Work item:
Using the listing below, copy exactly the lines from the one containing "Screen dimensions: 700x470" to the one containing "Click the blue shield emblem in the thumbnail", both lines included, and no others.

Records for this exercise:
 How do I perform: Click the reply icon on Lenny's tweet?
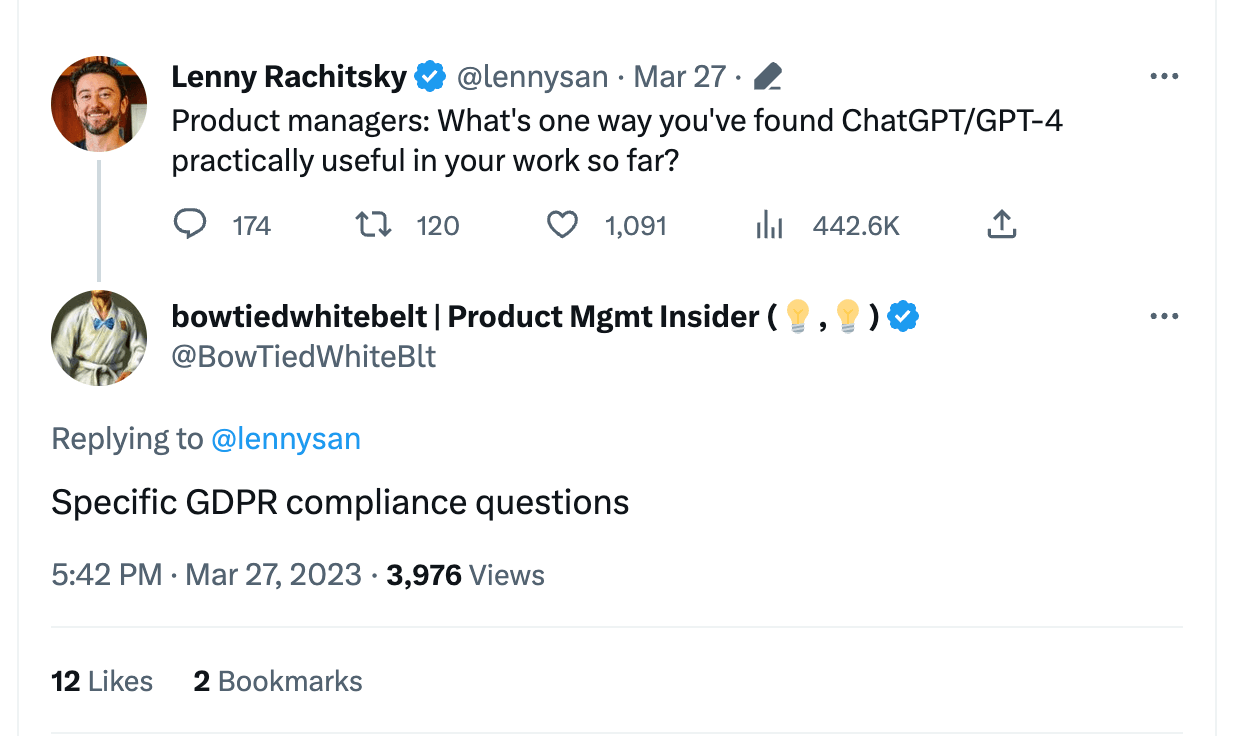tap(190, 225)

==

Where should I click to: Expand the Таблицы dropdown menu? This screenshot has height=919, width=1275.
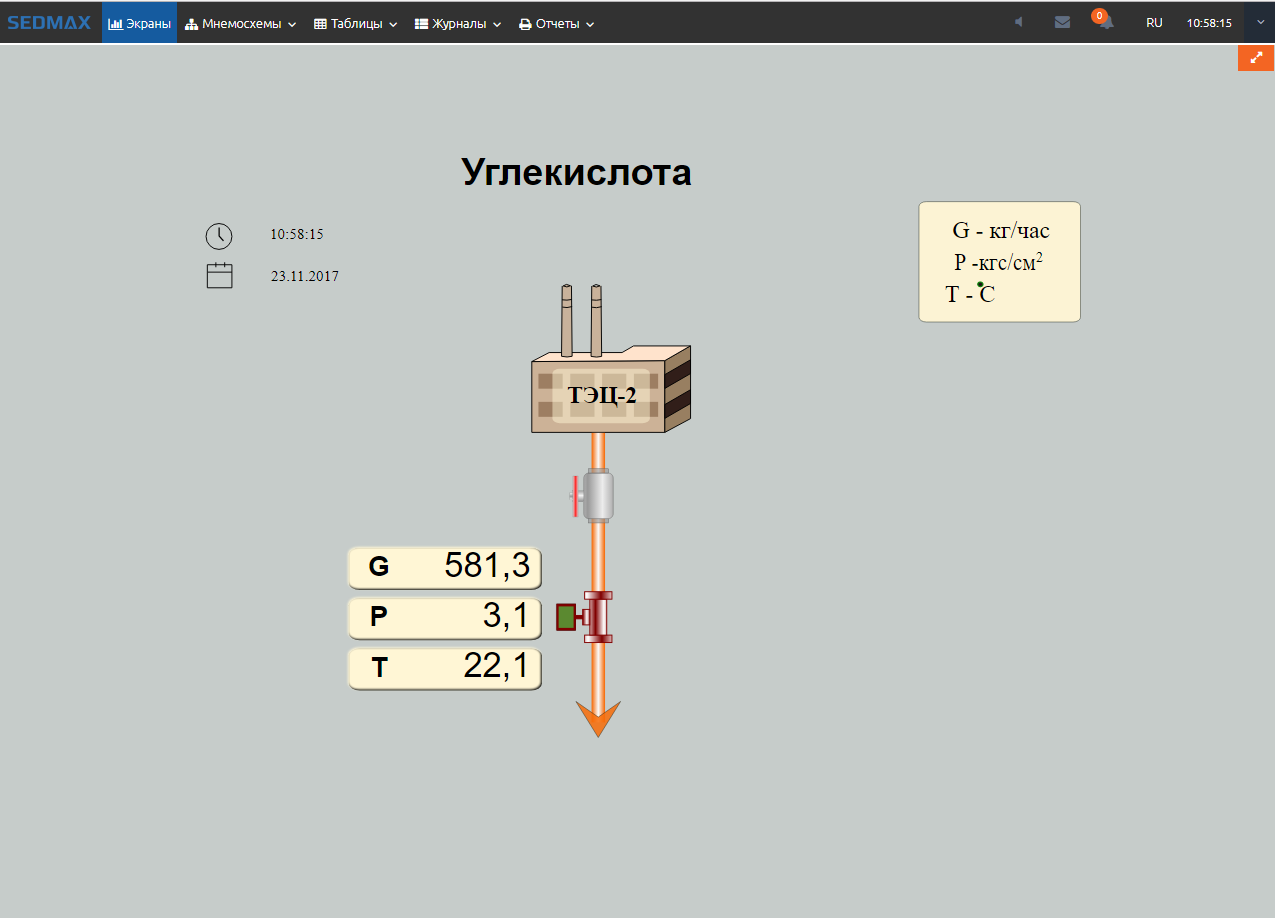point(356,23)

==

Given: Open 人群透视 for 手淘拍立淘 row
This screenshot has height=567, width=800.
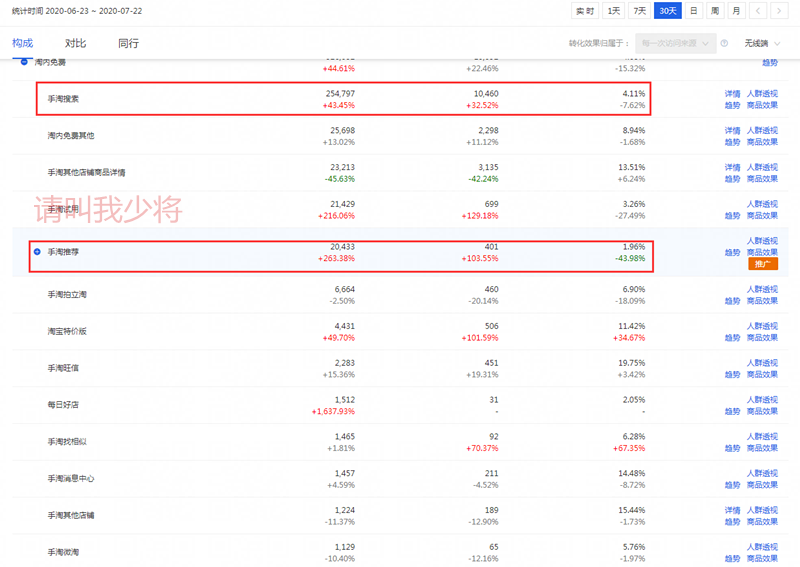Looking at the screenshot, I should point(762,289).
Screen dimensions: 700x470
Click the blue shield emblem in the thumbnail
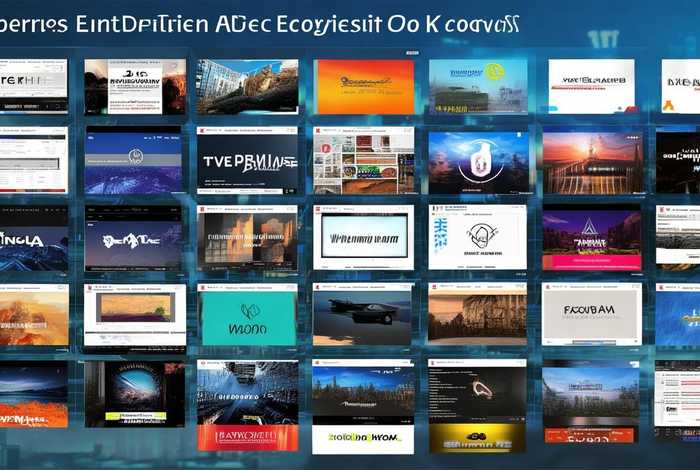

Solved exercise:
Screen dimensions: 700x470
Click the blue shield emblem in the thumbnail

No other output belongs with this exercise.